[Collected data entries]
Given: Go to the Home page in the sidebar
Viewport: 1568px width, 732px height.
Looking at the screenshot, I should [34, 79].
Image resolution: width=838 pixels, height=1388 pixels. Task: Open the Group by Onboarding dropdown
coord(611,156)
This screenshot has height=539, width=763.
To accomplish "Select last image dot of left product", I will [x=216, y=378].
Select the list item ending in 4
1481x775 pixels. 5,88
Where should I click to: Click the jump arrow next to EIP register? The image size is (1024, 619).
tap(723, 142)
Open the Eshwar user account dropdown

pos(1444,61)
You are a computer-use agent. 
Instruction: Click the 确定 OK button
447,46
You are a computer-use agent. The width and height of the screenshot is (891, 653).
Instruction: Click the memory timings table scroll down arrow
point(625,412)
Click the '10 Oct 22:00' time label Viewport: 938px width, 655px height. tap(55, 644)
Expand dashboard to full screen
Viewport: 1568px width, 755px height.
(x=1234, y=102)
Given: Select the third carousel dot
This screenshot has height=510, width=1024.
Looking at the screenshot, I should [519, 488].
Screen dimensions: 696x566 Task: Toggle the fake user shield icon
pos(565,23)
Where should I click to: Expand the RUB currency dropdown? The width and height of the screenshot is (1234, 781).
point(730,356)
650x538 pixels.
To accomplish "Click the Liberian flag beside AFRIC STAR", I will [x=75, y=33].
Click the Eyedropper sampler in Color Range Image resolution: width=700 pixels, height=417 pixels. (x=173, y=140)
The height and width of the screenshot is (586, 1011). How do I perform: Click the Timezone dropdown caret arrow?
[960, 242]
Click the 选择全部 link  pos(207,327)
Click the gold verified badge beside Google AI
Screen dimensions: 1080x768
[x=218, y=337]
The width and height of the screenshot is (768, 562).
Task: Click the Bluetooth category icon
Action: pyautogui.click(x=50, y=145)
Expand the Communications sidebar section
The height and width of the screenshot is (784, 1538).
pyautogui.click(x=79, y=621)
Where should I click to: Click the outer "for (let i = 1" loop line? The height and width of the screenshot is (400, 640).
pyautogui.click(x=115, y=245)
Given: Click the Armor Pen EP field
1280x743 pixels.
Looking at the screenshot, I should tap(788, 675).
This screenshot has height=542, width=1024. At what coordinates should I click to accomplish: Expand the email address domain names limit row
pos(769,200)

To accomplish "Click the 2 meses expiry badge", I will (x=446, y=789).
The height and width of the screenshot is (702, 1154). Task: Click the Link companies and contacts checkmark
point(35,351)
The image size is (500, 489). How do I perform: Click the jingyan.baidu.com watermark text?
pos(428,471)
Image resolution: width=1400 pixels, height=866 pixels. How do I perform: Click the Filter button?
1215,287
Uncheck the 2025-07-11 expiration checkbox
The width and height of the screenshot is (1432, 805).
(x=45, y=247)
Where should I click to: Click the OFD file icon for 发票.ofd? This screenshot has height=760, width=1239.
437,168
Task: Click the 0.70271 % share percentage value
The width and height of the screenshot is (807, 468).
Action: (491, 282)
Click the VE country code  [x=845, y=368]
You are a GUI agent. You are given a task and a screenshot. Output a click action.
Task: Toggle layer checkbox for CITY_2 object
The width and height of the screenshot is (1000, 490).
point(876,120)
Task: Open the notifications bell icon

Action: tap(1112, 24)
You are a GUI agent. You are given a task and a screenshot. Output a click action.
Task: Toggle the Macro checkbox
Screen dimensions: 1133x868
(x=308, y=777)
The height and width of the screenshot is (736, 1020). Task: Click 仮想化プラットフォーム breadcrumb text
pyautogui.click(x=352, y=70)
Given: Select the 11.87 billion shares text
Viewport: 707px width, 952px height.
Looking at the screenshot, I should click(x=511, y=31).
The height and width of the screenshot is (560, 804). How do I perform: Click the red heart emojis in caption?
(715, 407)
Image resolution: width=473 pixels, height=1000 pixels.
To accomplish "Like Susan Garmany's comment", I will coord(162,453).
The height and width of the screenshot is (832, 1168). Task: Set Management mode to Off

▶ Task statement: Among the lines above, return each one holding the string "will".

▶ Output below:
To accomplish "Select last image dot of left product", I will [x=216, y=378].
To accomplish "Click the Liberian flag beside AFRIC STAR", I will [x=75, y=33].
To accomplish "Click the 2 meses expiry badge", I will (x=446, y=789).
To accomplish "Like Susan Garmany's comment", I will coord(162,453).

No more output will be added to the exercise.